___ Records for processing ___

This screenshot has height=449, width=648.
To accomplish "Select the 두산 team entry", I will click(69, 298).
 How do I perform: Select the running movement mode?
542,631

___
___ Records for processing ___

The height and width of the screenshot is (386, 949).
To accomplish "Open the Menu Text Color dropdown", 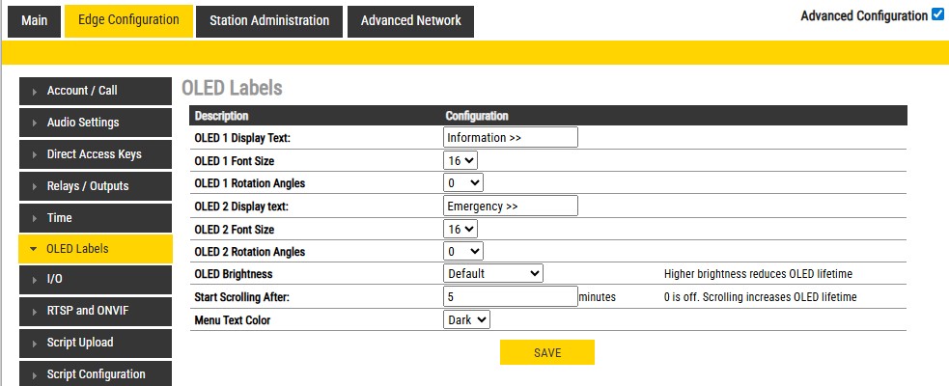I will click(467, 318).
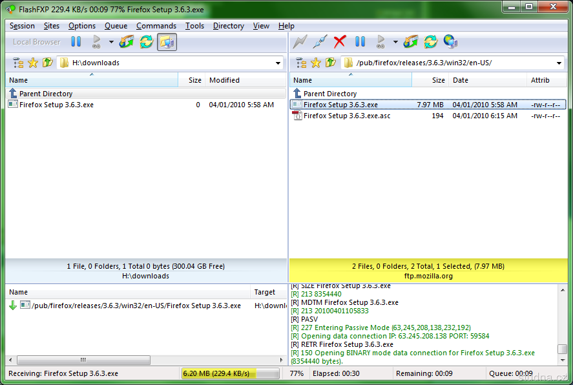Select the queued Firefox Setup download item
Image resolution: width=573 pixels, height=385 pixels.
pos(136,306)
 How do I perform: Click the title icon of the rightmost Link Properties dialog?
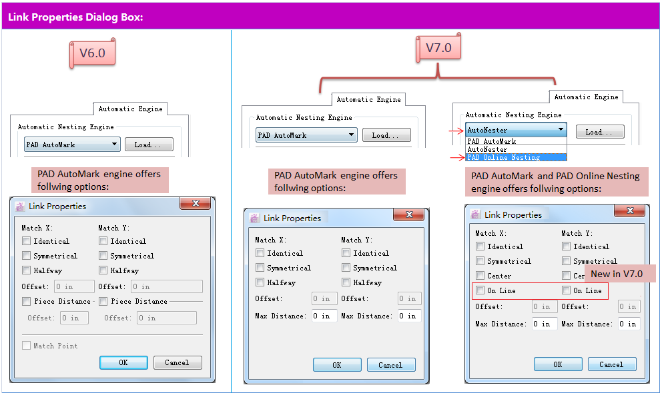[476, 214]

___
___ Records for processing ___

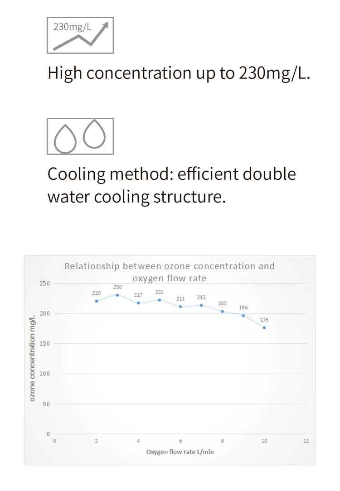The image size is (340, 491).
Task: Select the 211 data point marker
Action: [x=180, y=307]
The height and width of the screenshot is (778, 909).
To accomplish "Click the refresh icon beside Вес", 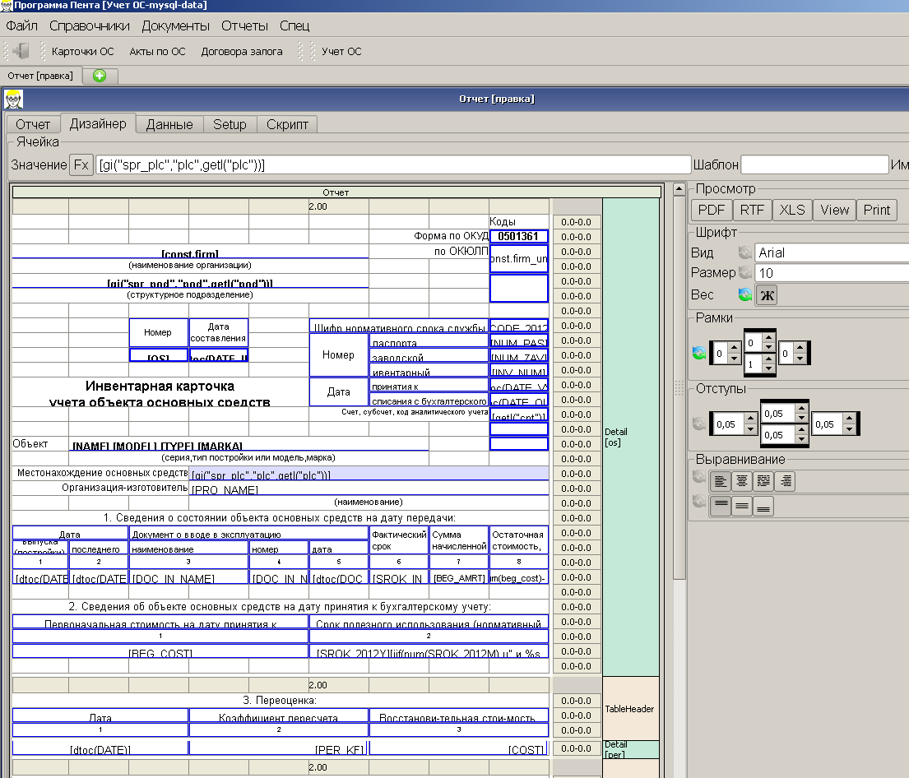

___

» What to work on
Every line with "screenshot" in it should be copied from the entries above.

» Completed exercise
This screenshot has height=449, width=648.
The height and width of the screenshot is (386, 949).
The height and width of the screenshot is (778, 909).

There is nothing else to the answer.